From the entries below, copy exactly the lines from the one that contains "Instruction: Click the" through the one that contains "This screenshot has width=800, height=513.", both included, and only those.

*** Opening Data for analysis ***

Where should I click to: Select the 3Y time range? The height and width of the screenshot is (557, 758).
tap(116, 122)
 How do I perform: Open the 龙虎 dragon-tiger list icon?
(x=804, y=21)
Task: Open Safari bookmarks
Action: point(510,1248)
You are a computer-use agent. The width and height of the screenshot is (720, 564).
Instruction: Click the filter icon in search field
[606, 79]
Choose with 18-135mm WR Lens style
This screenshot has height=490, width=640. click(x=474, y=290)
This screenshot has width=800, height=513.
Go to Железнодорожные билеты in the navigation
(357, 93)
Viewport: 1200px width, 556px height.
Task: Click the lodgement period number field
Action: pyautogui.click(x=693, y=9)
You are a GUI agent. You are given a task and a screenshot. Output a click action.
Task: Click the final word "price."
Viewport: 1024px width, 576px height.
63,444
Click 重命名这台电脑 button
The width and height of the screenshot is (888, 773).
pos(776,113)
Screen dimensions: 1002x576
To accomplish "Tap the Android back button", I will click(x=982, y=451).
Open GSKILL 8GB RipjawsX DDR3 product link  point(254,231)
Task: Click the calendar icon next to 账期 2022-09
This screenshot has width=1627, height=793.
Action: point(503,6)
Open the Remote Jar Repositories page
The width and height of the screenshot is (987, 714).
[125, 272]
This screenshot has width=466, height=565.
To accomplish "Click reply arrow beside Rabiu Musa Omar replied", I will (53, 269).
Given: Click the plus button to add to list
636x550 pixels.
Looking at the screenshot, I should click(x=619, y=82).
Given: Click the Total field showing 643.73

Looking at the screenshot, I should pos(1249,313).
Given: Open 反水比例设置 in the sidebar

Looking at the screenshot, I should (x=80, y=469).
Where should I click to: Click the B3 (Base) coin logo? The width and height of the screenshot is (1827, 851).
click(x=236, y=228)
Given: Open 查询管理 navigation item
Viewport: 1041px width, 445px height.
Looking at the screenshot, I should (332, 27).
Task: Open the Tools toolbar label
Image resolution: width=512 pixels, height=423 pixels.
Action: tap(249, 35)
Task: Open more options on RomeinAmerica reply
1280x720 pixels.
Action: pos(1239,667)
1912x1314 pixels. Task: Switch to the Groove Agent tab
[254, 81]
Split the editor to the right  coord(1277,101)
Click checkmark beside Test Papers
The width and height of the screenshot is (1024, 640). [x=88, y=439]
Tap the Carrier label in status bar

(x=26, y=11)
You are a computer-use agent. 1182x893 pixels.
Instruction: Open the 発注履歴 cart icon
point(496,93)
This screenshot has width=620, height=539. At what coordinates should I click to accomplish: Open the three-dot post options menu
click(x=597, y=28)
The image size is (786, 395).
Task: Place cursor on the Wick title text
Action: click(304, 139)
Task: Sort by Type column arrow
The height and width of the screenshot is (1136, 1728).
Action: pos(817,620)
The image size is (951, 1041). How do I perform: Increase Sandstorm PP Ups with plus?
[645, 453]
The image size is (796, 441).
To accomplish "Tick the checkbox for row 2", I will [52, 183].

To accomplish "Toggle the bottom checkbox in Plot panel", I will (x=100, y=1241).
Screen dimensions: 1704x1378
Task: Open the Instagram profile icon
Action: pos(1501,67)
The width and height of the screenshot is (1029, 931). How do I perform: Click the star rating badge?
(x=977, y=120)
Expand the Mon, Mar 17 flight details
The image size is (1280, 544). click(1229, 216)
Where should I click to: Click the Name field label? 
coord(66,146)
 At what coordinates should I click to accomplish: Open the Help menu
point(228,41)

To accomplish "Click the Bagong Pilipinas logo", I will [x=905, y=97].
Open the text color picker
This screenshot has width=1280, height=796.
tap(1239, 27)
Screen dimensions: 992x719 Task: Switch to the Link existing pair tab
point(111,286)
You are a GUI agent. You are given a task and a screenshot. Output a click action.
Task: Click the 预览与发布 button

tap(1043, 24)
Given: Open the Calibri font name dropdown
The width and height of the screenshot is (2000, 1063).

*** Closing Data for analysis ***

__Response__.
Instruction: Click the filter icon in search field
[606, 79]
Choose with 18-135mm WR Lens style
This screenshot has height=490, width=640. click(x=474, y=290)
This screenshot has width=800, height=513.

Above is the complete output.